Шарлотта неожиданно для себя самой взяла его за руку. Так они молча сидели несколько минут.
“И это все?” – удивится современный читатель любовных романов? Все, больше ничего. Ведь мы наблюдаем викторианский роман, где в откровенном взгляде или соприкосновении рук жара, страсти и наслаждения было ничуть не меньше, чем во всем остальном.
После этого разговора в саду они неожиданно для себя самих стали близкими людьми. Им не надо было много говорить, чтобы угадать настроение другого, и они понимали друг друга с полуслова. Теперь Шарлотта перед общими занятиями в классе, открывая ящик своей парты, находила там подарки: новую книгу с надписью, предназначенной только для ее глаз, красивый блокнот или набор красок для рисования. Она краснела и старалась спрятать их поскорее, чтобы никто ничего не заметил, даже Эмили. А та и правда не замечала: она продолжала, помимо учебы, придумывать свои гондалские истории с такой страстью, что исписанные мелким почерком листки бумаги образовали уже солидную стопку в ее тумбочке. И сокрушалась только по одному поводу: что не может показать их Энн, с которой всегда была ближе.
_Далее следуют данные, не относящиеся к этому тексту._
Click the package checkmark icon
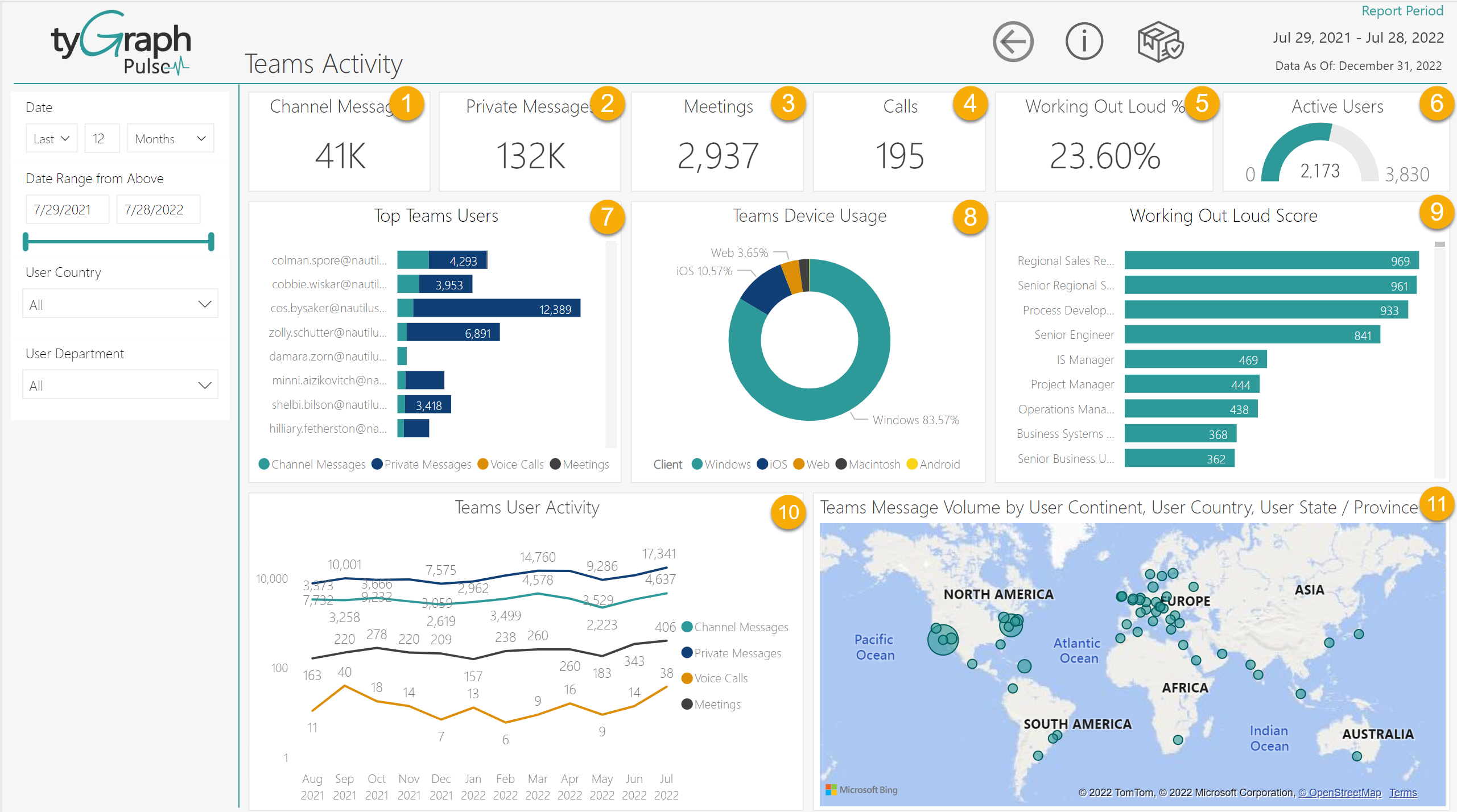Image resolution: width=1457 pixels, height=812 pixels. pos(1160,42)
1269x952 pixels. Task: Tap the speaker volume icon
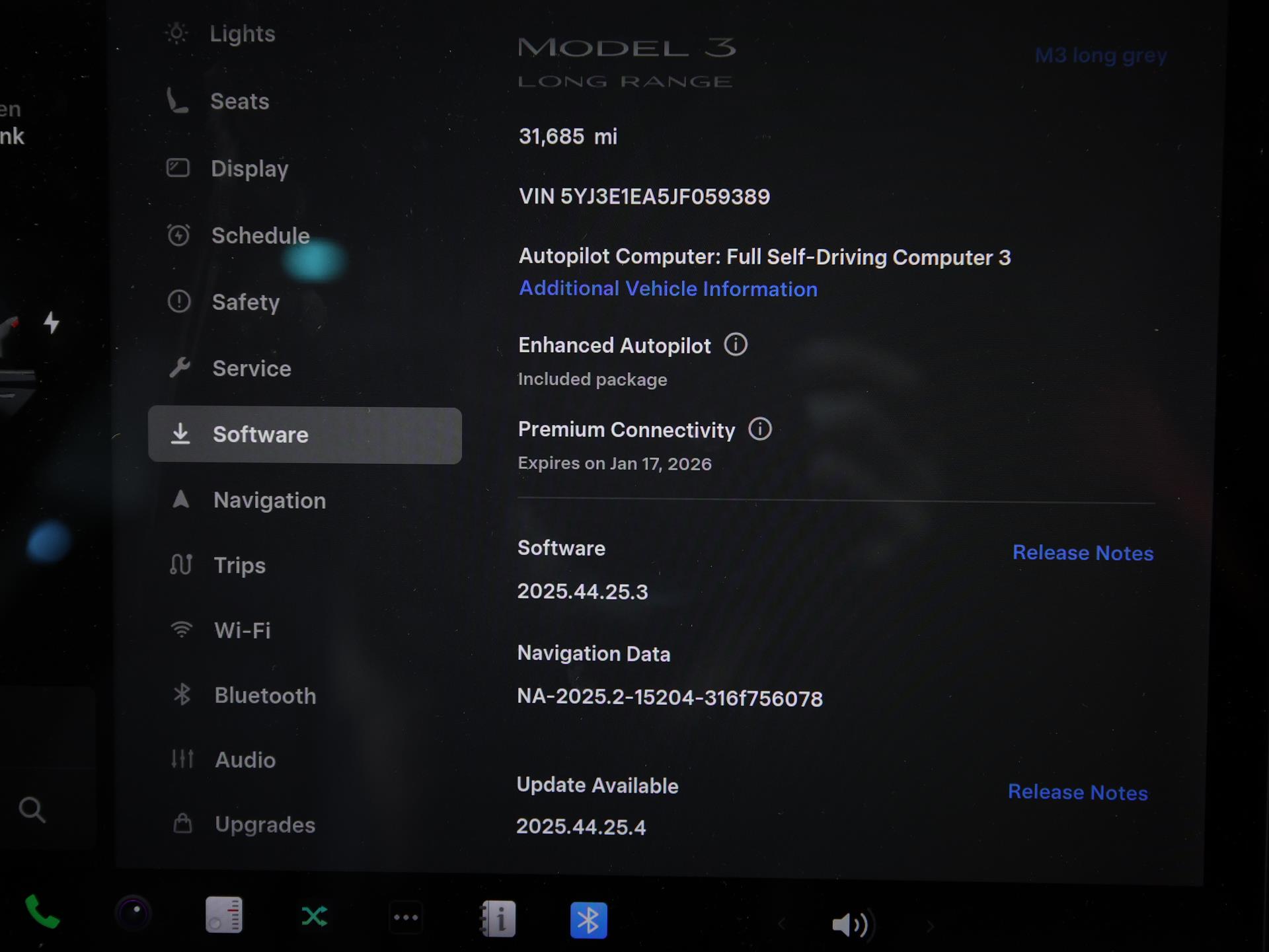pos(850,924)
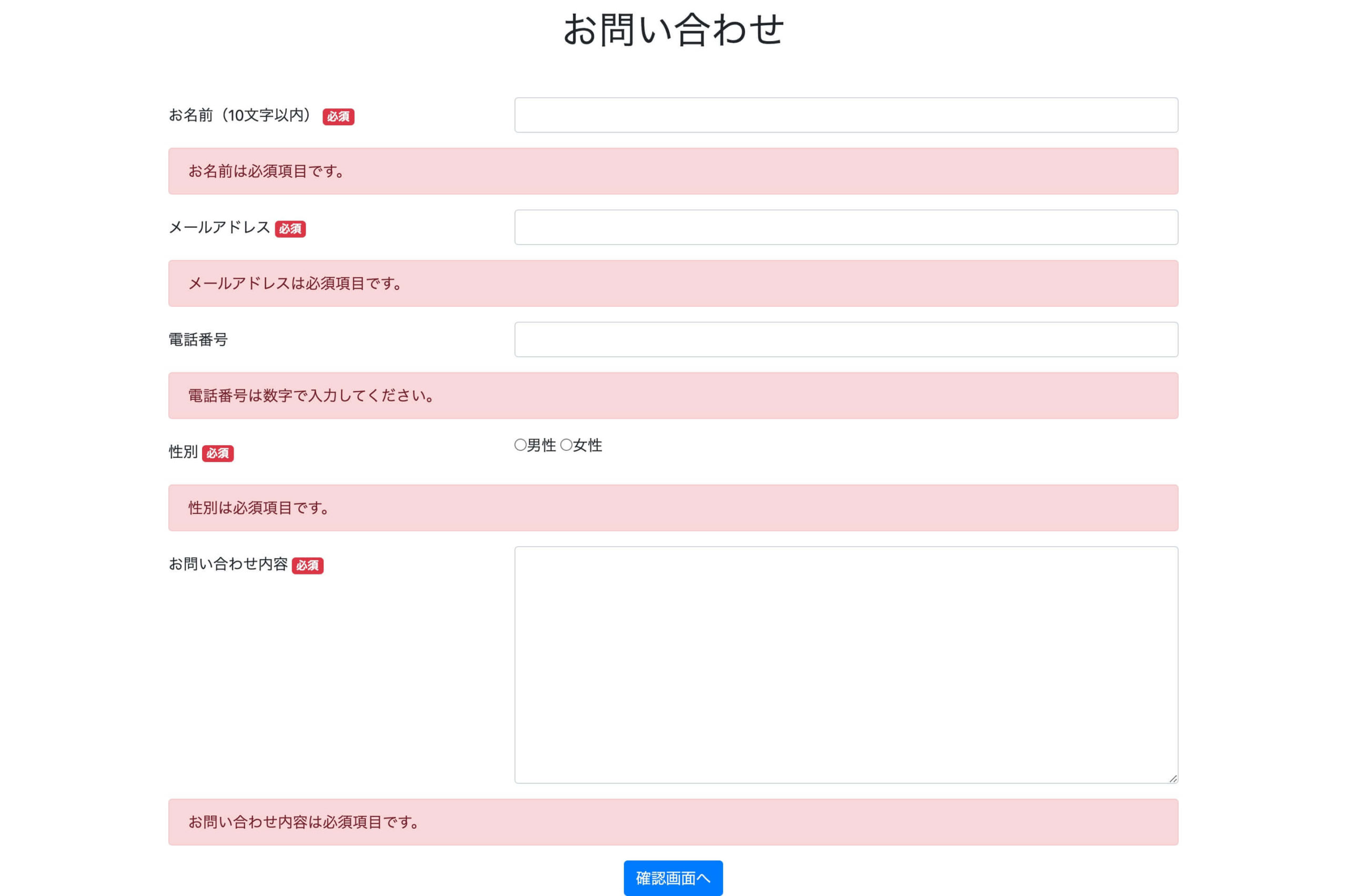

Теперь Шарлотта часто по вечерам приходила в сад на заветную скамью. Она любила смотреть оттуда, как на втором этаже в молельной комнате зажигался свет: это означало, что все обитатели дома – католики – собирались для вечерней молитвы и хотя бы четверть часа ее никто не потревожит. Цветы сейчас пахли сильнее, чем жарким днем, на небе уже показалась луна. Вдруг она вздрогнула: прямо к ней быстро направлялась мадам Эже.
– Так это вы, мисс, расчистили здесь старые листья и отмыли скамейку от мха и плесени? Вам нравится это место?
– Верно. Если вы не против, конечно.
– Отнюдь. По вечерам вы свободны – надзор за ученицами не входит в ваши обязанности. Я только хотела бы, чтобы мои дети приходили сюда к вам и практиковались в английском.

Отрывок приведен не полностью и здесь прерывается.